Si bien es cierto que la violencia familiar existe en niveles sociales medios y altos, la pobreza, la indigencia y el hacinamiento dan lugar a que se generen modelos violentos mucho más fácilmente. El Dr. Garrote hace hincapié en la necesidad de que los tratamientos contemplen prioridades: “Muchas veces el aspecto social es el más importante; es imposible hacer un tratamiento psico-terapéutico a quien no tiene para comer”.

El rol del Estado y el recurso humano

El Dr. Garrote admite que la legislación contempla la problemática de la violencia familiar; sin embargo, los recursos humanos y económicos que se consagran a esta problemática no son suficientes: “El Estado no ignora la realidad de la violencia familiar y los derechos del niño porque ha incorporado, por ejemplo, la Convención de los Derechos del Niño de 1989 en la reforma de la Constitución Nacional de 1994; legisló sobre la violencia familiar por medio de a ley nacional 24.417; está comprometido con organismos internacionales como la Organización Mundial de la Salud, a propósito de tomar la violencia como un problema de salud pública. Por otro lado, hay una ley que contempla los derechos de los niños en el ámbito porteño y hace poco se habilitó la oficina de atención a la víctima en la Ciudad. Sin embargo, en la práctica concreta muchas veces la gente no tiene acceso a una protección y tratamiento  adecuados. El que termina dando respuesta es el sector salud y, en ese sentido, a veces es insuficiente porque la problemática es muy compleja, exige un compromiso importante por parte de los profesionales que deben asumir los riesgos de trabajar en situaciones límites.

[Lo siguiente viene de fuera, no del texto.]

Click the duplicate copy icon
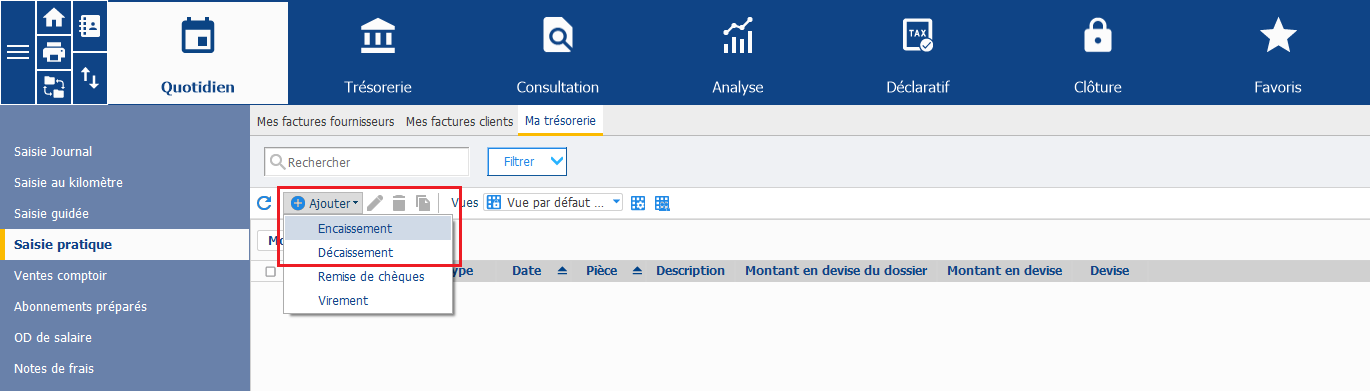 (423, 203)
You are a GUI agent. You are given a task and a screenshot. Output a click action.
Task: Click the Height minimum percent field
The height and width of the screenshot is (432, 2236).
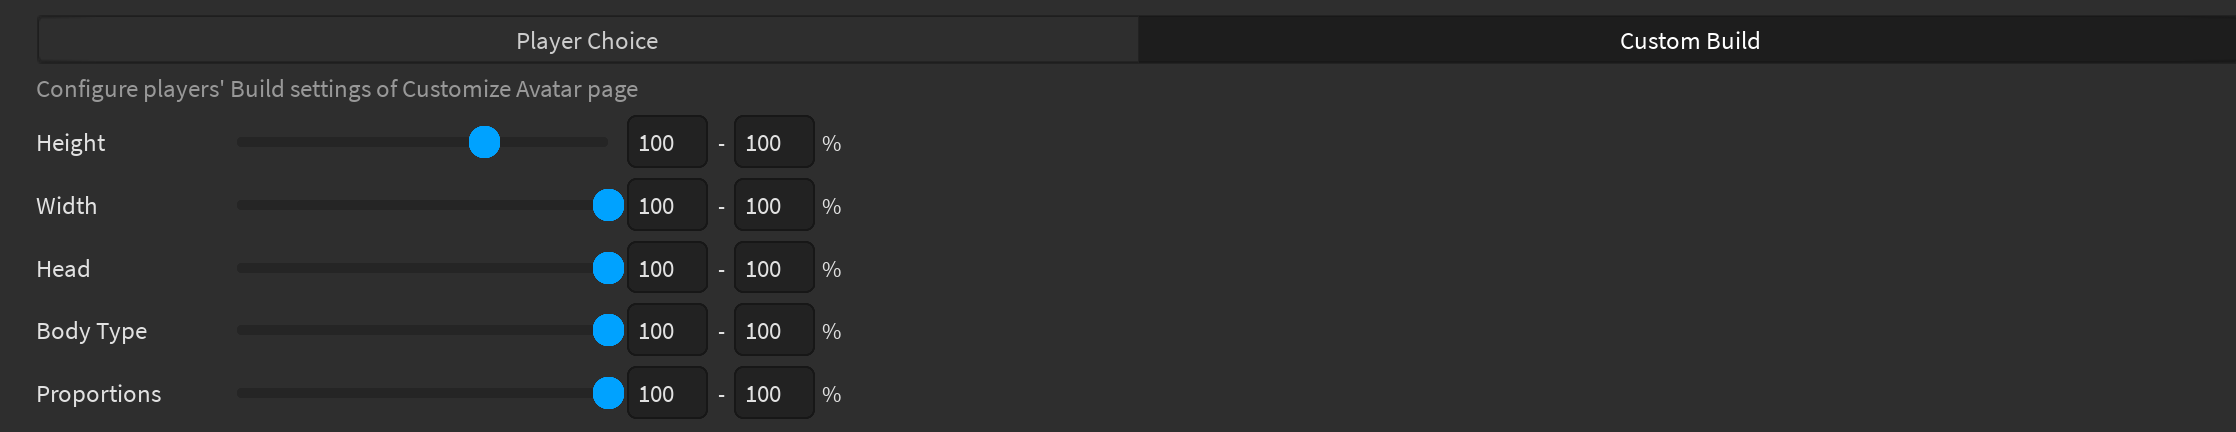667,142
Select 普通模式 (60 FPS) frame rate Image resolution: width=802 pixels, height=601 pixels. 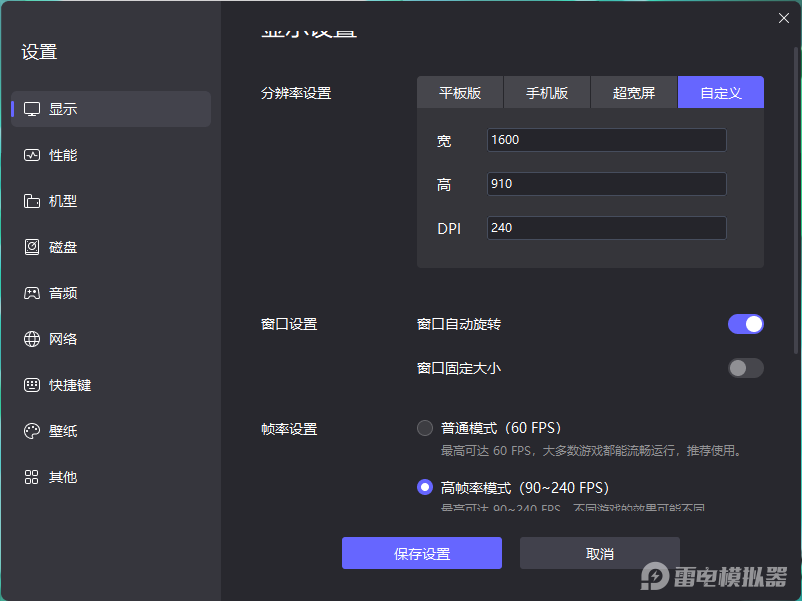(424, 427)
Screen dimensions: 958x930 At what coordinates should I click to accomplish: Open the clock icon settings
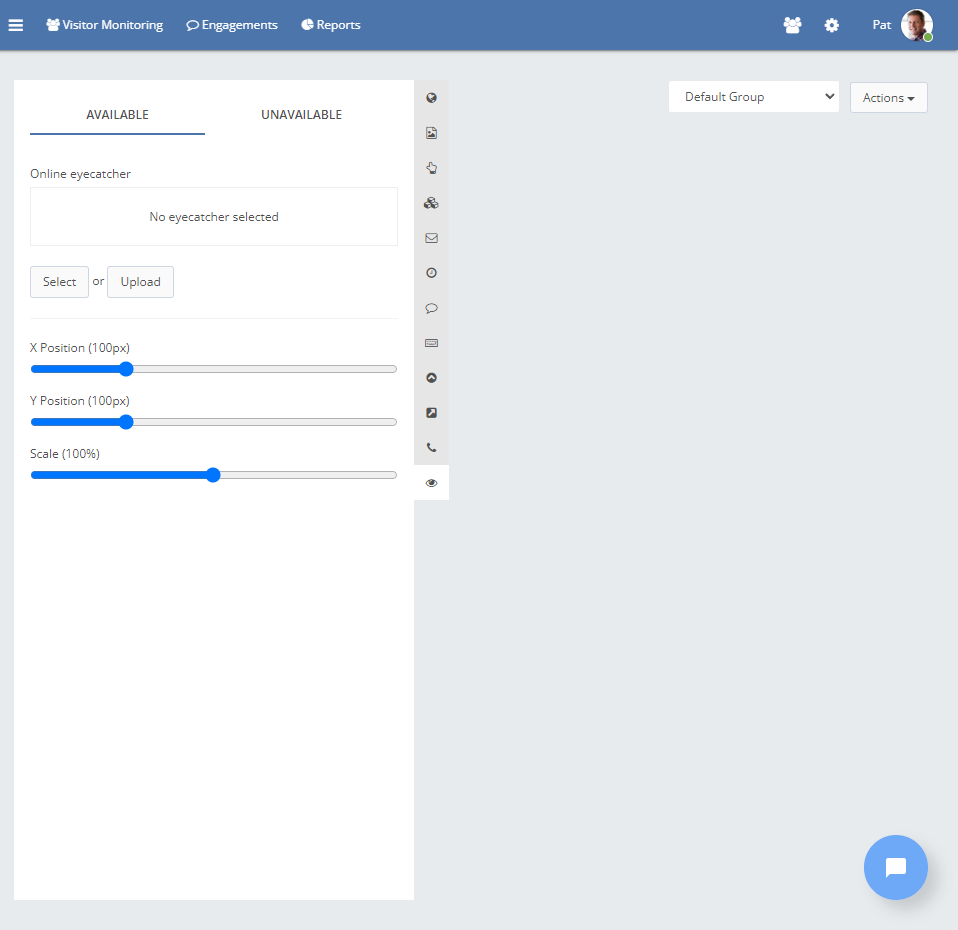point(431,273)

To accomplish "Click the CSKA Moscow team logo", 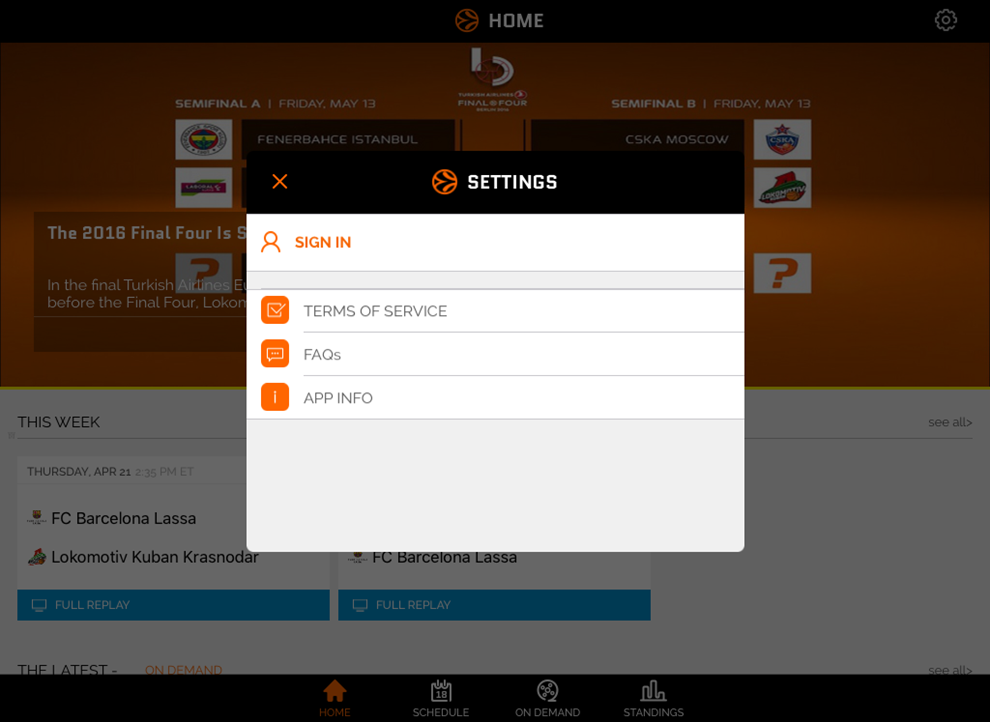I will click(782, 139).
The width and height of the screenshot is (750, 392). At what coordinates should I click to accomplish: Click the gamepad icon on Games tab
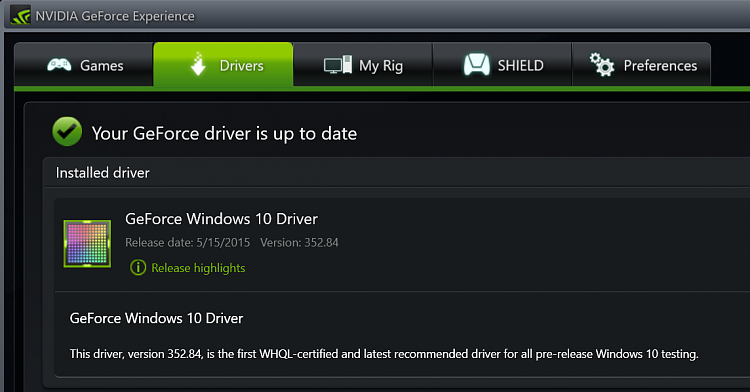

Es una carga pesada, que además no está reconocida todavía en su real necesidad asistencial, y lamentablemente cuenta con un recurso humano escaso que,  sobre la base de la demanda, debería ampliarse”.  ¨


LOS MEDIOS DE COMUNICACION Y LA PREVENCION

“En general, los medios masivos de comunicación no tratan el tema con un fin social y preventivo. Se debe hacer prevención y no conmocionar a la gente. Lo que menos se hace es prevenir y,  como resultado, se gastan muchos recursos en tratar las consecuencias de este tipo de fenómenos, que son costosísimas. Entonces, insisto en la importancia de la correcta prevención a través de los medios de comunicación”, afirma Norberto Garrote.


VIOLENCIA E INSTITUCIONES

Los profesionales de la salud son víctimas a veces de la violencia de los padres de los pacientes, por distintas razones. “Creo que hay que tener una lectura desapasionada y reflexiva sobre lo que les sucede a los pacientes que se acercan al hospital y qué les sucede a los profesionales -explica Garrote-, porque cuando se dan estas situaciones hay que considerar qué pasó a la hora de responder a las necesidades de la gente y cuál es el perfil de la población que atendemos. También se deben adecuar las estrategias de tratamiento de acuerdo a las posibilidades de la gente, deben ser funcionales con ellas. Si a través de un tratamiento imposibilito que una persona asista a su trabajo, estoy siendo violento desde todo punto de vista y proponiendo un maltrato institucional inadmisible. Tenemos que analizar qué pasa en las instituciones y aceptar que hay una sociedad con muchos problemas y hay que saber conocerlos para poder entender qué pasa afuera. No se soluciona nada con poner a resguardo un chico y nada más, hay que darle las herramientas para construir un futuro mejor”.


CLAVES PARA EL TRATAMIENTO DE LA VIOLENCIA

Reconocimiento de que el niño atravesó una situación de riesgo que no debe repetirse.

 

Aceptación de la gravedad de los hechos y de la posibilidad de reparación.

 

Establecimiento de herramientas terapéuticas a la familia para que el niño pueda reintegrarse a ella pero en forma diferente. En este sentido, el Dr. Garrote aclara: “A veces, el chico físicamente maltratado tiene el convencimiento de que es merecedor del castigo, siente la violencia como un modo de vida. Ese es uno de los principales aspectos a tratar. El chico debe entender que se puede convivir en un medio que acepte las diferencias y donde se puedan establecer, a través de la palabra, otras modalidades vinculares aceptables, que mejoren la calidad de vida de todos”.